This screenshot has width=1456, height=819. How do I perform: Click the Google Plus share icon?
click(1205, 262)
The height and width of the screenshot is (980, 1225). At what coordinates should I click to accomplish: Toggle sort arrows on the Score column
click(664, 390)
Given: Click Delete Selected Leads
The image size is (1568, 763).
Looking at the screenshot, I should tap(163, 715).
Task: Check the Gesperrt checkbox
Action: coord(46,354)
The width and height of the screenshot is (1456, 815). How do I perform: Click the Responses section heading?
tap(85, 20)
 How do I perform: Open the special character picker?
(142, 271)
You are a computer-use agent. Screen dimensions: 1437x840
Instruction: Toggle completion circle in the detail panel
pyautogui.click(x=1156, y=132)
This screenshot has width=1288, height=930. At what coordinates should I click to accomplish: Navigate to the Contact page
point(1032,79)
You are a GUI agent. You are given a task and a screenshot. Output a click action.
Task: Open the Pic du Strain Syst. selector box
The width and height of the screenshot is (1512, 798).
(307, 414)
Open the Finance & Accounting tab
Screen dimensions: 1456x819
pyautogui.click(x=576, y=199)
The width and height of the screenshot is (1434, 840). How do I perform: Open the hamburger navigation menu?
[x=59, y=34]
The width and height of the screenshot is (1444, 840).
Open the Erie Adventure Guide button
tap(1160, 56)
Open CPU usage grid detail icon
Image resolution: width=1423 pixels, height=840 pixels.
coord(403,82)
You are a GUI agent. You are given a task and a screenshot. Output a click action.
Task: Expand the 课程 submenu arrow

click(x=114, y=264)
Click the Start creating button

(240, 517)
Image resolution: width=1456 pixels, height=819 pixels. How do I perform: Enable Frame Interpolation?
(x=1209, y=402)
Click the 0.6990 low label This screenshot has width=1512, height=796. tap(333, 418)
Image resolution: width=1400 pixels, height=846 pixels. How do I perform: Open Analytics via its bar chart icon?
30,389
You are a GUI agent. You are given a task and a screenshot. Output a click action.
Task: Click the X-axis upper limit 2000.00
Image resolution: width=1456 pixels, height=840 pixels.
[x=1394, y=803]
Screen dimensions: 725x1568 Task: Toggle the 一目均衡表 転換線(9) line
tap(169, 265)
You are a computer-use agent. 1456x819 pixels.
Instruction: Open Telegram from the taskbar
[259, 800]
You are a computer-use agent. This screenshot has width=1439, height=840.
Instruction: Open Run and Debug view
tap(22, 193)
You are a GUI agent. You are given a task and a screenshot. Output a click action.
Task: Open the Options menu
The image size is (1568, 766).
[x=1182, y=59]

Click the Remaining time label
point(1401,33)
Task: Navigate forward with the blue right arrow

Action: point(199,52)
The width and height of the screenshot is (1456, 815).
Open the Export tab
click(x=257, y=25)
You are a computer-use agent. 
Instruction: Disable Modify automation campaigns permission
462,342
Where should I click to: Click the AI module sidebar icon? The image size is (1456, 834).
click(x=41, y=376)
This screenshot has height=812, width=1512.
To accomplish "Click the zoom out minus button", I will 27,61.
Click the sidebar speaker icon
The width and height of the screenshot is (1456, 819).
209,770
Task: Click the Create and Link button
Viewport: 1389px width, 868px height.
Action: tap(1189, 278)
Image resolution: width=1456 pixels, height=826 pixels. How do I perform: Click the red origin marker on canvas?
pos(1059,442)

*What you will do*.
Could you return the data above exactly as it stands?

*Task solution*.
This screenshot has width=1456, height=819. How do I perform: Click the Google Plus share icon?
click(1205, 262)
The height and width of the screenshot is (980, 1225). At what coordinates should I click to accomplish: Toggle sort arrows on the Score column
click(664, 390)
Given: Click Delete Selected Leads
The image size is (1568, 763).
Looking at the screenshot, I should tap(163, 715).
Task: Check the Gesperrt checkbox
Action: coord(46,354)
The width and height of the screenshot is (1456, 815). How do I perform: Click the Responses section heading?
tap(85, 20)
 How do I perform: Open the special character picker?
(142, 271)
You are a computer-use agent. Screen dimensions: 1437x840
Instruction: Toggle completion circle in the detail panel
pyautogui.click(x=1156, y=132)
This screenshot has width=1288, height=930. At what coordinates should I click to accomplish: Navigate to the Contact page
point(1032,79)
You are a GUI agent. You are given a task and a screenshot. Output a click action.
Task: Open the Pic du Strain Syst. selector box
The width and height of the screenshot is (1512, 798).
(307, 414)
Open the Finance & Accounting tab
Screen dimensions: 1456x819
pyautogui.click(x=576, y=199)
The width and height of the screenshot is (1434, 840). How do I perform: Open the hamburger navigation menu?
[x=59, y=34]
The width and height of the screenshot is (1444, 840).
Open the Erie Adventure Guide button
tap(1160, 56)
Open CPU usage grid detail icon
Image resolution: width=1423 pixels, height=840 pixels.
coord(403,82)
You are a GUI agent. You are given a task and a screenshot. Output a click action.
Task: Expand the 课程 submenu arrow

click(x=114, y=264)
Click the Start creating button

(240, 517)
Image resolution: width=1456 pixels, height=819 pixels. How do I perform: Enable Frame Interpolation?
(x=1209, y=402)
Click the 0.6990 low label This screenshot has width=1512, height=796. tap(333, 418)
Image resolution: width=1400 pixels, height=846 pixels. How do I perform: Open Analytics via its bar chart icon?
30,389
You are a GUI agent. You are given a task and a screenshot. Output a click action.
Task: Click the X-axis upper limit 2000.00
Image resolution: width=1456 pixels, height=840 pixels.
[x=1394, y=803]
Screen dimensions: 725x1568 Task: Toggle the 一目均衡表 転換線(9) line
tap(169, 265)
You are a computer-use agent. 1456x819 pixels.
Instruction: Open Telegram from the taskbar
[259, 800]
You are a computer-use agent. This screenshot has width=1439, height=840.
Instruction: Open Run and Debug view
tap(22, 193)
You are a GUI agent. You are given a task and a screenshot. Output a click action.
Task: Open the Options menu
The image size is (1568, 766).
[x=1182, y=59]

Click the Remaining time label
point(1401,33)
Task: Navigate forward with the blue right arrow

Action: point(199,52)
The width and height of the screenshot is (1456, 815).
Open the Export tab
click(x=257, y=25)
You are a computer-use agent. 
Instruction: Disable Modify automation campaigns permission
462,342
Where should I click to: Click the AI module sidebar icon? The image size is (1456, 834).
click(x=41, y=376)
This screenshot has height=812, width=1512.
To accomplish "Click the zoom out minus button", I will 27,61.
Click the sidebar speaker icon
The width and height of the screenshot is (1456, 819).
209,770
Task: Click the Create and Link button
Viewport: 1389px width, 868px height.
Action: tap(1189, 278)
Image resolution: width=1456 pixels, height=826 pixels. How do I perform: Click the red origin marker on canvas?
pos(1059,442)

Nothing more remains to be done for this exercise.